Response To COVID-19: IHR Measurement At Scale In Cities

The last month has really hit home for many of us, literally.
Many of us forced to work remotely and distance ourselves from society.

Response To COVID-19: IHR Measurement At Scale In Cities

As we stay in our homes, turn on the news and scroll through our newsfeeds, we are inundated with the widespread of the COVID-19 commonly known as the Corona Virus on a global scale. Many of us are searching on Google to understand questions such as, “How did the virus originate?” “What are the current numbers of spread?” “What are the death rates?” “Is there a cure?” “What are the symptoms?” If you are not already expressing symptoms, the inundation of these streams is alone enough to give psychosomatic symptoms. How did we find ourselves here and what is the outlook for the future?

 

We have been doing our research, too, at IoTeedom. We want to understand the true impact and social implication this disease has had to our social well-being and economy.
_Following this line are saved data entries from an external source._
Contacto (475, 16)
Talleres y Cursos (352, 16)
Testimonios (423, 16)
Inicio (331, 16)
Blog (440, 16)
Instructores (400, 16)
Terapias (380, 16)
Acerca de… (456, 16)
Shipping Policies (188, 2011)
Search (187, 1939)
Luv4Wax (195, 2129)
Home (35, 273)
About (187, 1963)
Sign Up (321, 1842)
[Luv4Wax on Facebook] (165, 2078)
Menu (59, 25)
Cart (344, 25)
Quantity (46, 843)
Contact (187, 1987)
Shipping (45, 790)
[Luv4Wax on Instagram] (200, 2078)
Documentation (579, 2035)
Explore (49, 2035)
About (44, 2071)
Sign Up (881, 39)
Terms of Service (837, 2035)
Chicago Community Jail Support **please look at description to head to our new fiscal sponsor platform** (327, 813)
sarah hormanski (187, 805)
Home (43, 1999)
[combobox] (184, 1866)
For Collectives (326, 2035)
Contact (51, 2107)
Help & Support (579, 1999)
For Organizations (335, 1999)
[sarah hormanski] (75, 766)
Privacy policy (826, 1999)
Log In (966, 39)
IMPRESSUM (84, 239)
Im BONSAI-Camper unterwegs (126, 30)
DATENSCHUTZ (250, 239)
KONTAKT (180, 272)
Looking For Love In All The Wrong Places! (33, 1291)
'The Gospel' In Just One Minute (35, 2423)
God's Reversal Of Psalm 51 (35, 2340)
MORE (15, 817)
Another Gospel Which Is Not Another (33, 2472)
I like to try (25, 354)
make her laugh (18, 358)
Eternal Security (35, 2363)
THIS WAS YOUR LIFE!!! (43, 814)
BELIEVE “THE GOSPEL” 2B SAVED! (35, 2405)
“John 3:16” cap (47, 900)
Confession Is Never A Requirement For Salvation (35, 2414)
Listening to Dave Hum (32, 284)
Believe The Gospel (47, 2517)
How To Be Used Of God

When we say economy, this is not the traditional sense as we know there have been many lay-offs, many workers not getting paid and many the inability to go to work. However, we want to understand how we can help share technology and data to help the economy recover and restructure faster. We must be more innovative and quicker in our responses. Particularly with the response and action to a mass spread of disease, an epidemic, moving forward. Many international leaders feared the short-run fall of the economy and held off 10 days or more without acknowledging the credibility of the threat. Our global population does not have 10 days to spare. All countries, with the start in China, reacted too late. There must be a much lower threshold considered of a highly infectious disease measurement in the International Health Regulations framework for a more adaptive response by city and municipality as well as international residents in contact with people or in these locations.

Within the last 10 days of isolation and quarantine in the top countries facing a threat, the disease has spread exponentially. We must understand the correlation social impact and sustainable development has on the long-run functionality of our economy. If we do not come out of this current status with different infrastructure, policy and measurement, we will continue to expect the different results with the same economic downturns we saw in 2008 and now in 2020. The economy is not built for homeostasis, currently. We cannot continue to have the traditional GDP and capitalist mindset.

It’s impossible in the current state and will take another 10 years of recovery. In 10 years, we will miss the UN 2030 SDG objective.

We must speed up the process scaling with social impact and quality for all our global citizens. Let technology and data lead the way for positive, ethical impact in our societies.We are no longer equipped to turn a blind eye.